Lindquist is the only quarterback available to speak to reporters this spring.
Of the interceptions, he said: “It happens, I guess. I like to think the defense just made great plays, but I probably could have thrown better balls.”
When asked for his initial impression, Petersen said it’s “way too early to really evaluate” either quarterback.
“I thought they threw some good passes and threw some bad passes,” Petersen said. “But that’s why we’re out here working. We said from the start, we need a really good decision maker and an accurate thrower. And so I think you guys can see some of that. Some of it was really good, and some of it was … that’s why we practice.”

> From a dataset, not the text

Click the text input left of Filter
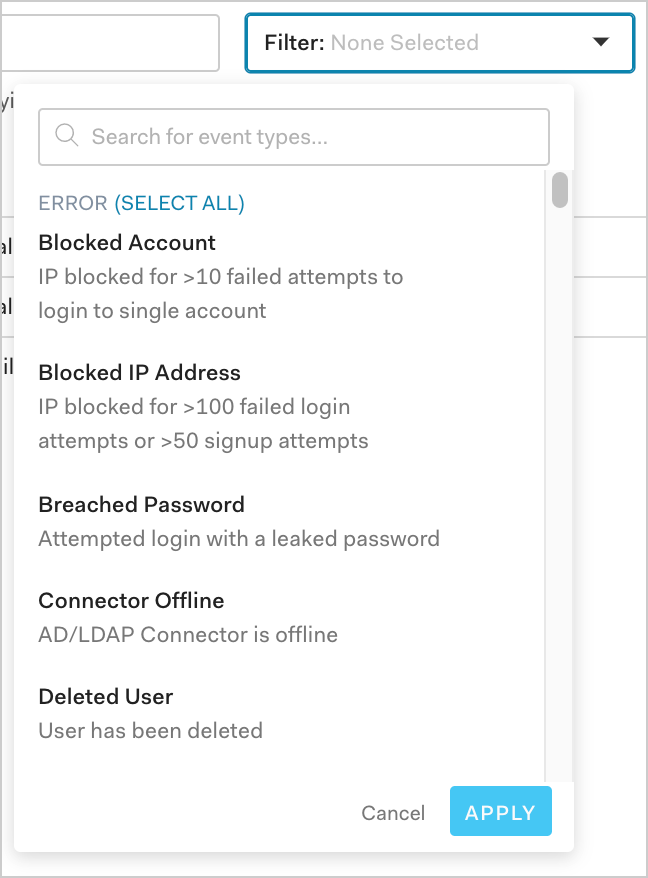pyautogui.click(x=110, y=43)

Jonathan Smith, the quarterbacks coach and offensive coordinator, is very hands-on with his instruction. When Lindquist and Williams were going through individual drills, Smith walked through it with them and paid close attention to each detail. That’s something players said the new staff is emphasizing — small details and fundamentals.
“The general feeling I got was just a lot more focused on tiny, tiny, tiny details, instead of the big picture,” senior center Mike Criste said. “Just focused on us individually and not the whole big scheme.”
Smith said he plans to split reps 50-50 between Lindquist and Williams for now, and if one player rises above the other, the repetitions will reflect that.
— Deontae Cooper looks as healthy as he has since his third ACL tear. He got a few carries during team session, and looked like he was moving pretty well.